Neither of them defended their position at a meeting of EU foreign ministers in Luxembourg on Monday, however.

Ministers briefly discussed Russia’s military build-up in the Arctic in the context of the EU’s new policy for the high north.

Steinmeier did ask for Russia to be added to the ministers’ agenda, but he used the point to mention Germany’s priorities on Ukraine in the context of its chairmanship of the OSCE, the international body monitoring the conflict, rather than to call for a new Russia policy.

He also told some fellow EU ministers in the margins of the event that he had been “misinterpreted” on Nato and that Germany’s commitment to the alliance remained firm.

He told press that it was “possible” the sanctions would be renewed on Tuesday.

The French foreign minister, Jean-Marc Ayrault, said sanctions would be “automatically” rolled over before the EU summit, due next week. But he said EU leaders should hear from France and Germany, which are negotiating with Russia and Ukraine on behalf of the EU, about the state of play in the conflict.

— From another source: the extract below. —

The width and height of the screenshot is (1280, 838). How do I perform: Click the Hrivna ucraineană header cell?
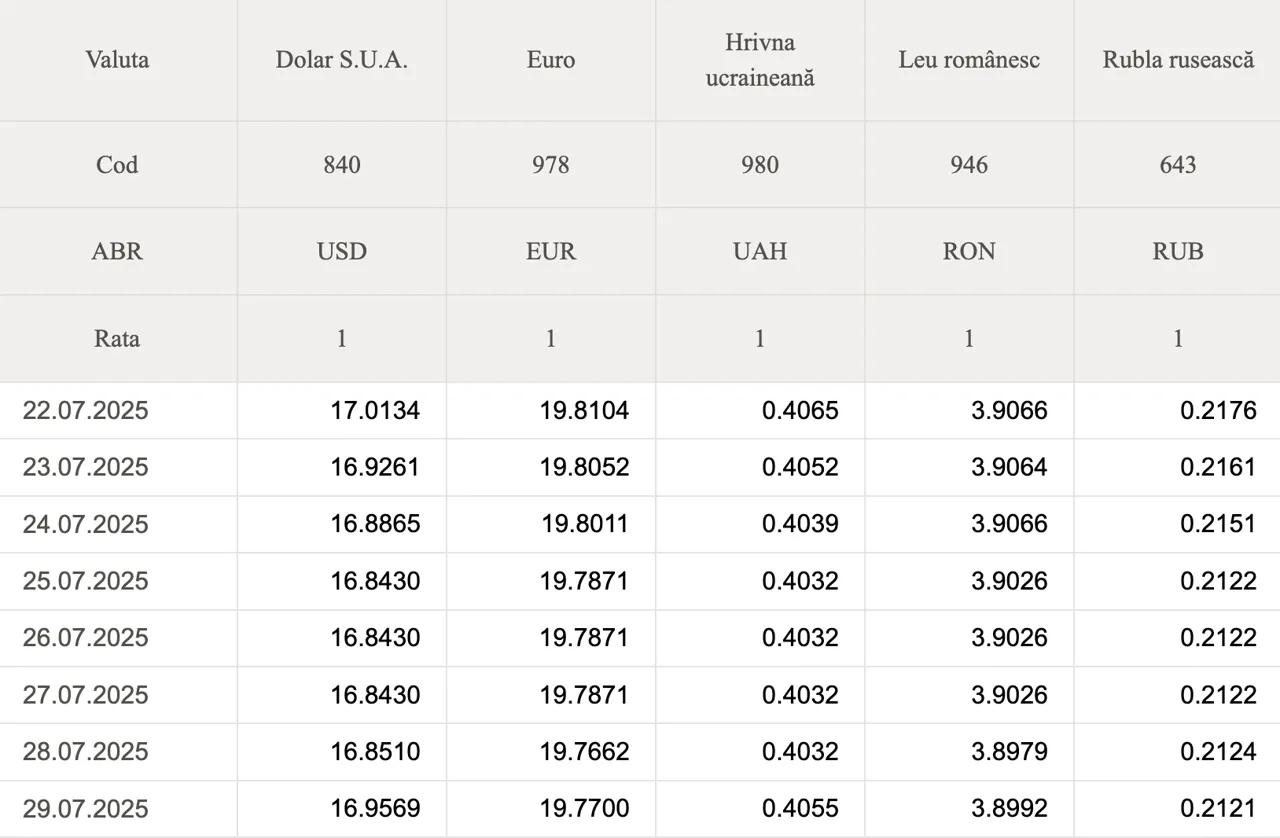[x=760, y=60]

He said there should be “a debate on substance, on content” and that Ukraine must also “do their part of the work” on Minsk compliance.

Echoing Austria and Germany on future partial lifting of the measures, he added: “If we can send a fews signs of encouragement to the ones and the others, it can be useful”.

British foreign secretary Philip Hammond was more hawkish.

“The message to Russia has to be if you want the sanctions relaxed, deliver your commitment at Minsk. Not some of them or moving towards or talking about [it], but delivery,” he told press in Luxembourg.

“The Russians are playing a game. Frankly, a game of divide and rule. Targeting those who are temperamentally inclined to talk about sanctions relaxation: pressuring them, cajoling them … Any sign of reviewing will be seen as a sign of weakness”, he said.